Às 21 horas e pouco, chego em casa. Sem
náuseas, uma sensação boa de bem estar, mas, meio dia de hospital, em pé a maior parte do tempo, num jejum de 4 dias e
tentando escapar do virus da vez, deixa qualquer um fora do eixo, e eu não sou
diferente. Tomei o meu chá de camomila com torradas, me dei um belo banho e não
me lembro como cheguei até a cama, só sei que na sexta feira acordei depois das
10h, novinha em folha. Só as pernas insistiam em não me aguentar, mas já cuidei
disso com muita proteína e exercícios.
Nos dias que se seguiram as notícias sobre o
COVID 19 se sucederam e com elas o isolamento social se impôs. Em quarentena
voluntária, fazia a contagem regressiva dos 14 dias que me separariam da visita
ao hospital, "sem medo, nem dó, nem drama", afinal:
"Que sera,
sera
Whatever will be,
will be
The future's not
ours to see
Que sera, sera
What Will be, Will
be".
Grande Doris Day!
Reflexões sobre o episódio:
1 1 - Preciso
rever meus conceitos sobre onde morar.
a - Não
consegui subir por mim mesma a rampa de casa para acessar a ambulância;
b - Não
conseguia descer as escadas para fazer um chá. Quando, por fim, me arrastei para baixo, quase não conseguia
subir as escadas;
2 – Devo
lavar imediatamente a louça após o uso. Cai de cara numa pia cheia de louça
suja e engordurei os cabelos (fato que não aconteceria com a minha irmã nem com
a minha nora, pois jamais morreriam deixando louça suja na pia).

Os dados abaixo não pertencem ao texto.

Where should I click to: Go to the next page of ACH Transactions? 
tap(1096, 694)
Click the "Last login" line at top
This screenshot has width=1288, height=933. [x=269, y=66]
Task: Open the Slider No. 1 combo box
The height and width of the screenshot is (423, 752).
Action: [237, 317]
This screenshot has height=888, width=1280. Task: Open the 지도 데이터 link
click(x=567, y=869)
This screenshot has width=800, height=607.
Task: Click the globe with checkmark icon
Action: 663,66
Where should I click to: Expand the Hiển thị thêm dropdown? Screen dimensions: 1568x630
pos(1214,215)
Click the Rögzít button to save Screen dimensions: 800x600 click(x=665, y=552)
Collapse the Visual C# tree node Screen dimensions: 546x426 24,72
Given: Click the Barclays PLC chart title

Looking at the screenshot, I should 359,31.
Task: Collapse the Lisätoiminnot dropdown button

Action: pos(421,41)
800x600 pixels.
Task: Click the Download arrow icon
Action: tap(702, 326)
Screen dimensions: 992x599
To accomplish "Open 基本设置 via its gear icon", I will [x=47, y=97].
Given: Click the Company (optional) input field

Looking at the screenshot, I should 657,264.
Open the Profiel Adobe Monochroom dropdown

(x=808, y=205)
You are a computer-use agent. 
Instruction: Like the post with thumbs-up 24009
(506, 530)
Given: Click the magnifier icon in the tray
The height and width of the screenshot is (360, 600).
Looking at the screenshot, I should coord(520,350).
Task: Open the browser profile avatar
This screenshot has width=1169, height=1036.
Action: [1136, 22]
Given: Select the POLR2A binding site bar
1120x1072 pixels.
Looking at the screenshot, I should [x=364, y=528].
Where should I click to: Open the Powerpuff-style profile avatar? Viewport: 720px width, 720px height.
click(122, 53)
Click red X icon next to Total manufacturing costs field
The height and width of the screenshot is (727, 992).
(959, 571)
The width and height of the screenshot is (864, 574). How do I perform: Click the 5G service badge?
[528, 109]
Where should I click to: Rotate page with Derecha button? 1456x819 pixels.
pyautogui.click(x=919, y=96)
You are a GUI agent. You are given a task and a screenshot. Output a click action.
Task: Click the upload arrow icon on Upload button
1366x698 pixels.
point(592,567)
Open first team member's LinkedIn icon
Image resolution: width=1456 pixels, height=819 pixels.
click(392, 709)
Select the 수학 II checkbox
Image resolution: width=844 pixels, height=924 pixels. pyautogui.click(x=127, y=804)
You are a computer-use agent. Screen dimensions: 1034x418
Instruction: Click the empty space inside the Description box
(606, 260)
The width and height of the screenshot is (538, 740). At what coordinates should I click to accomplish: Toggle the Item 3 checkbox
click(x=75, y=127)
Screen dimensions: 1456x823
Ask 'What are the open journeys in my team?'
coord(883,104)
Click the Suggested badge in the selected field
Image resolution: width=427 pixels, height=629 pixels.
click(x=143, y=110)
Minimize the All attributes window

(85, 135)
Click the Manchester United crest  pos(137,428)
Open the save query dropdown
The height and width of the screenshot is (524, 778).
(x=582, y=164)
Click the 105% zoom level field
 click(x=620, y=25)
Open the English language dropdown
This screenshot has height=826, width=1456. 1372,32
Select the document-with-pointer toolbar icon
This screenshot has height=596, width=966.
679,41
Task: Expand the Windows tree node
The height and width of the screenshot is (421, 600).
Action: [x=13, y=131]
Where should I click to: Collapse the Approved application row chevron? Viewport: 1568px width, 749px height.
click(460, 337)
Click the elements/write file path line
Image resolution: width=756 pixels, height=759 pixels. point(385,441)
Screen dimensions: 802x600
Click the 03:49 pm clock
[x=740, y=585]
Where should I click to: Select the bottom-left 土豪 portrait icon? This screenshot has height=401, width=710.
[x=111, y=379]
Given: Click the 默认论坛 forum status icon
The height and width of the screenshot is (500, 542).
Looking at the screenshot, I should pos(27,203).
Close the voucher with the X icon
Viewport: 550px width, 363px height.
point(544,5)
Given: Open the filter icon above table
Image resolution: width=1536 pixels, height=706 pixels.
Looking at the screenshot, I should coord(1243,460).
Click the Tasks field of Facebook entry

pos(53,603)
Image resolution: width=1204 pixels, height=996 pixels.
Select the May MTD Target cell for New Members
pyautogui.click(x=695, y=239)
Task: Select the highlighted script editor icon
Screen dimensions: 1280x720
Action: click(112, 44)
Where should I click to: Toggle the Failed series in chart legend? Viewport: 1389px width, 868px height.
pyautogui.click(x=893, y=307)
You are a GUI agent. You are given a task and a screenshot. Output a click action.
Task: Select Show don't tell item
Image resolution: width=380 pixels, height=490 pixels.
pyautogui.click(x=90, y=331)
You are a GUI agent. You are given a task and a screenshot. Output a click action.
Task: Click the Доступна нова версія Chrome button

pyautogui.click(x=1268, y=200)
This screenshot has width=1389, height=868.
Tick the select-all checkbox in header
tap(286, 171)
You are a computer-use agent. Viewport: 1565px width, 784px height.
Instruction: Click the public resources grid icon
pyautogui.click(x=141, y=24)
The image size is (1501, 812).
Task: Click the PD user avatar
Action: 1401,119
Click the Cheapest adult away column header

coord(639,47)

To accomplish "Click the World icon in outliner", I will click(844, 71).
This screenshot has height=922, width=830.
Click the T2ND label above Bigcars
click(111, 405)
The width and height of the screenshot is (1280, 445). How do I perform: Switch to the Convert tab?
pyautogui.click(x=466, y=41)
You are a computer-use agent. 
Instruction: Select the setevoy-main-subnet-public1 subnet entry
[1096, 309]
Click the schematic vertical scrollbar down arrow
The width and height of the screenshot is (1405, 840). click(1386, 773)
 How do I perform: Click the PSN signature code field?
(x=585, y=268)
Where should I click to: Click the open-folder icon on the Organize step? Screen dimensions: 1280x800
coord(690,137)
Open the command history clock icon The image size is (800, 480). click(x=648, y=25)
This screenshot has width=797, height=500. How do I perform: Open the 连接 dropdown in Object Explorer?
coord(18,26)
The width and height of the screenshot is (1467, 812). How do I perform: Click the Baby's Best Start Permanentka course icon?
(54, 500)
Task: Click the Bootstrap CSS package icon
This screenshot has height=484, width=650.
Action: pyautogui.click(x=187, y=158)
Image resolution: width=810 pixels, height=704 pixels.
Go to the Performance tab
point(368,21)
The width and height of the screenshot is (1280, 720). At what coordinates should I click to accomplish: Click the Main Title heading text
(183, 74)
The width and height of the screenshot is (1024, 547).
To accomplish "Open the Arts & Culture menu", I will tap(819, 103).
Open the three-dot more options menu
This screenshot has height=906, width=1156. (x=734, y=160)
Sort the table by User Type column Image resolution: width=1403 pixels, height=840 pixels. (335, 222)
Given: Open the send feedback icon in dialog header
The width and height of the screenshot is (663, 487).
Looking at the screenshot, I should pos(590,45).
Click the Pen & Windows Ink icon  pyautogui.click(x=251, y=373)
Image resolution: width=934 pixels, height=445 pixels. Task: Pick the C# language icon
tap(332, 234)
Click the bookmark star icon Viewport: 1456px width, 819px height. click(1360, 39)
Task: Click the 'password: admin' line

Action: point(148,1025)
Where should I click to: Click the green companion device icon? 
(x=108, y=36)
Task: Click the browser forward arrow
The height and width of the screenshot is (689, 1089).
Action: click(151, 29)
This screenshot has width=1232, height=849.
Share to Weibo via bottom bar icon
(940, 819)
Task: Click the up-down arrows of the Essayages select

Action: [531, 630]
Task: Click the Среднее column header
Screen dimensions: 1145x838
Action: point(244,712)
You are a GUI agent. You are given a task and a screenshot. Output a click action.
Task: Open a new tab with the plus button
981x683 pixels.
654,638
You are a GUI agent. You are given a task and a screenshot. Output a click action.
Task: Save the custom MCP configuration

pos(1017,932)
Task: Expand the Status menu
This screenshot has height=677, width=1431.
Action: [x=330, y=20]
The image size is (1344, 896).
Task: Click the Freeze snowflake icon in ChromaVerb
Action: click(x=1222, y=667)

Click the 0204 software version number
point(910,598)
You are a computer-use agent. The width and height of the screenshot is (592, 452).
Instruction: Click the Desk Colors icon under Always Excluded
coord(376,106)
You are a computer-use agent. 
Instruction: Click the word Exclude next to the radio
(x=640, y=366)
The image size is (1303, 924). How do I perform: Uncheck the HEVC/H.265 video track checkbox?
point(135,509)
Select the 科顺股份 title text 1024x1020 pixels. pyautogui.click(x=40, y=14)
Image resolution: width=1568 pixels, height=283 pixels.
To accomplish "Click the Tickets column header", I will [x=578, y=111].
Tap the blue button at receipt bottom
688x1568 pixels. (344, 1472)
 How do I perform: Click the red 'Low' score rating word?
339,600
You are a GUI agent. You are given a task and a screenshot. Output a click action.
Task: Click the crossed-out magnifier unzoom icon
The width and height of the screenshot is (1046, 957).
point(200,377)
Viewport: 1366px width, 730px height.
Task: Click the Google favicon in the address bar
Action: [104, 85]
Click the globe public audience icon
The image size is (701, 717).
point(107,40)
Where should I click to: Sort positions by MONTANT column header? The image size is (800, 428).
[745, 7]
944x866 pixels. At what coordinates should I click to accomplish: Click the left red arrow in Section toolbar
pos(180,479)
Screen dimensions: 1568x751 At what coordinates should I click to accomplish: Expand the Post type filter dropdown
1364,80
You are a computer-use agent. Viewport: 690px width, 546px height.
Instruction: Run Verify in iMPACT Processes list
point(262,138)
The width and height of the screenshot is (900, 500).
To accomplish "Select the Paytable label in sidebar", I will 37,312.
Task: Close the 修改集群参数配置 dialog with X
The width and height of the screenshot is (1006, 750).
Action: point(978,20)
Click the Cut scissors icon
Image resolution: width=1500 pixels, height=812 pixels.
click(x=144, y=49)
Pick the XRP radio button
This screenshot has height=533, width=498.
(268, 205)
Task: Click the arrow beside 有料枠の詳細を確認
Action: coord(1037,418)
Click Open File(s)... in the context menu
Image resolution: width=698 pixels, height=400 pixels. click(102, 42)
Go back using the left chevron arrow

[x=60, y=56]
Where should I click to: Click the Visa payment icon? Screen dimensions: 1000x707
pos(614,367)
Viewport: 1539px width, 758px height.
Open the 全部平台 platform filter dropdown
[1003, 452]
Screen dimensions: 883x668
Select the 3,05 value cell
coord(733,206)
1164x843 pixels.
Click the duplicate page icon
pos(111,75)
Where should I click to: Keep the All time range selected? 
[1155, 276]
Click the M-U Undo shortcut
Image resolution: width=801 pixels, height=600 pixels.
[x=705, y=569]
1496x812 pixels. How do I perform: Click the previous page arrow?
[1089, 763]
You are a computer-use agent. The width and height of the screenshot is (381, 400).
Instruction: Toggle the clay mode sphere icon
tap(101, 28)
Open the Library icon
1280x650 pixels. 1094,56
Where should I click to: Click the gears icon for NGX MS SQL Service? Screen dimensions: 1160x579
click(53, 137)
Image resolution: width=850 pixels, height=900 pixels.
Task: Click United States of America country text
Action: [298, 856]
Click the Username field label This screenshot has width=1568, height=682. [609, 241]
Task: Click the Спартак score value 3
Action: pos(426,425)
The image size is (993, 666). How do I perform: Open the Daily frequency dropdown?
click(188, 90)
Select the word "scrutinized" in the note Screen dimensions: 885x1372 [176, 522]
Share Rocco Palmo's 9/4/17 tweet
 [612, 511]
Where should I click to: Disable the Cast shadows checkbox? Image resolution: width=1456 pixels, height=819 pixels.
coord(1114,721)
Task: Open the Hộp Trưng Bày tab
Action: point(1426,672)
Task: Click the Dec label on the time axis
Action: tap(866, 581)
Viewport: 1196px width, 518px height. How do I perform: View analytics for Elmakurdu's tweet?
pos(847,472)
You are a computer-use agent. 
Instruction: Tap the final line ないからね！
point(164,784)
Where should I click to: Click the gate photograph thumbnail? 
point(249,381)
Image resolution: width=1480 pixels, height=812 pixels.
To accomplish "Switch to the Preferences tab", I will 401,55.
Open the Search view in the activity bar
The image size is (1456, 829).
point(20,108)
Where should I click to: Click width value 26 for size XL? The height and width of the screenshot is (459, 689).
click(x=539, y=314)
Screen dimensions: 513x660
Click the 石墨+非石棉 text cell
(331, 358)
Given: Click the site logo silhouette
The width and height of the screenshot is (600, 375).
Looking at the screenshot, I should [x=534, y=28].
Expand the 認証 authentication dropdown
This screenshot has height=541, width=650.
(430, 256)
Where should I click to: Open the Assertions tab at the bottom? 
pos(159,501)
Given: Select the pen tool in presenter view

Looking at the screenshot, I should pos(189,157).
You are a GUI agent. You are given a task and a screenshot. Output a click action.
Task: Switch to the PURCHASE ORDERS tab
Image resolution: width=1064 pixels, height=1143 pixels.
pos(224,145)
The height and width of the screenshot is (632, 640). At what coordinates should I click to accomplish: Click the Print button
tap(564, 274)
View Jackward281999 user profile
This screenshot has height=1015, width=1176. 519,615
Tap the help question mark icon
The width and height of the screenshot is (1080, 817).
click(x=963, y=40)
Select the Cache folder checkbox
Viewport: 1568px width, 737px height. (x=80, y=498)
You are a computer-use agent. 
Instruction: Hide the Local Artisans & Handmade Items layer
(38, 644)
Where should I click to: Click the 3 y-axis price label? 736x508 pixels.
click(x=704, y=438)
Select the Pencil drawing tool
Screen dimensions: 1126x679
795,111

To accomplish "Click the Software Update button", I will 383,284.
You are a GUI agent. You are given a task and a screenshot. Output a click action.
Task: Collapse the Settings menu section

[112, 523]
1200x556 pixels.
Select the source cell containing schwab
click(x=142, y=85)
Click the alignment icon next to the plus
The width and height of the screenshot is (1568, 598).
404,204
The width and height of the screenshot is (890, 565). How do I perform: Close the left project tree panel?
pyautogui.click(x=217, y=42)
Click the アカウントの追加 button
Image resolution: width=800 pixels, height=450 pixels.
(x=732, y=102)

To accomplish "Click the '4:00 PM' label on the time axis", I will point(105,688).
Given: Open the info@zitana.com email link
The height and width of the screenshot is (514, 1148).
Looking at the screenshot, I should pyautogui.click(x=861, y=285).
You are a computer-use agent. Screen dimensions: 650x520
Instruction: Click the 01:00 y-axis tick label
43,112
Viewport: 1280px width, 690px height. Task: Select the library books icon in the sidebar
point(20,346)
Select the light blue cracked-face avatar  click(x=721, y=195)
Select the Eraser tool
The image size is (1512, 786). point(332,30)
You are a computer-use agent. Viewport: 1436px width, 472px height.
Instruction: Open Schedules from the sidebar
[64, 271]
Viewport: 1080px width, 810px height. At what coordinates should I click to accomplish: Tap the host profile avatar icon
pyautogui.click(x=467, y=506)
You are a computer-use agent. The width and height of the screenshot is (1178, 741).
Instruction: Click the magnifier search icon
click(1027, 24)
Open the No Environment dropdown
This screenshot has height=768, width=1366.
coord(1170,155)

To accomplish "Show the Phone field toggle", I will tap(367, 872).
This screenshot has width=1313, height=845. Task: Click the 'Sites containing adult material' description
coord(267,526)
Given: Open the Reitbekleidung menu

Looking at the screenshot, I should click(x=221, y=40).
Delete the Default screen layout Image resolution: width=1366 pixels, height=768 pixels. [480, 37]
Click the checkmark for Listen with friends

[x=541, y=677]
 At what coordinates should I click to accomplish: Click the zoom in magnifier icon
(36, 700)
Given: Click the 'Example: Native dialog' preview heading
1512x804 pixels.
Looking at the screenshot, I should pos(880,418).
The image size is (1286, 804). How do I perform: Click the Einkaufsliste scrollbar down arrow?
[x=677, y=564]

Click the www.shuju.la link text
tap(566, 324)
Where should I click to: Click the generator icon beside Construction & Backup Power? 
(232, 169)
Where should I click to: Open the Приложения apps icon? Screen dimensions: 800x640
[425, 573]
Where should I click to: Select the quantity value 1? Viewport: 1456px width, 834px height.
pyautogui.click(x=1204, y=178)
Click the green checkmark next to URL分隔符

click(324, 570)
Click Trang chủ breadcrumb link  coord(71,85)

3 - Devo usar sempre roupas com bolsos para
carregar o celular.
4 - Preciso compartilhar a chave de casa com
o vizinho. Vai quê...
5 - Pelo sim , pelo não (por que a gente fala
isso?) paguei o plano de saúde. Vou dar um tempo mais.
6 - E, por último e principalmente, tenho que
mandar cortar aquela bendita árvore “espinhuda”, que parece que ri de mim o
tempo todo.
Quando cheguei na parte do Hospital dos Servidores Públicos, pensei o que já estava ruim vai ficar pior. Nunca nem entrei nesse hospital, mas conheço a fama.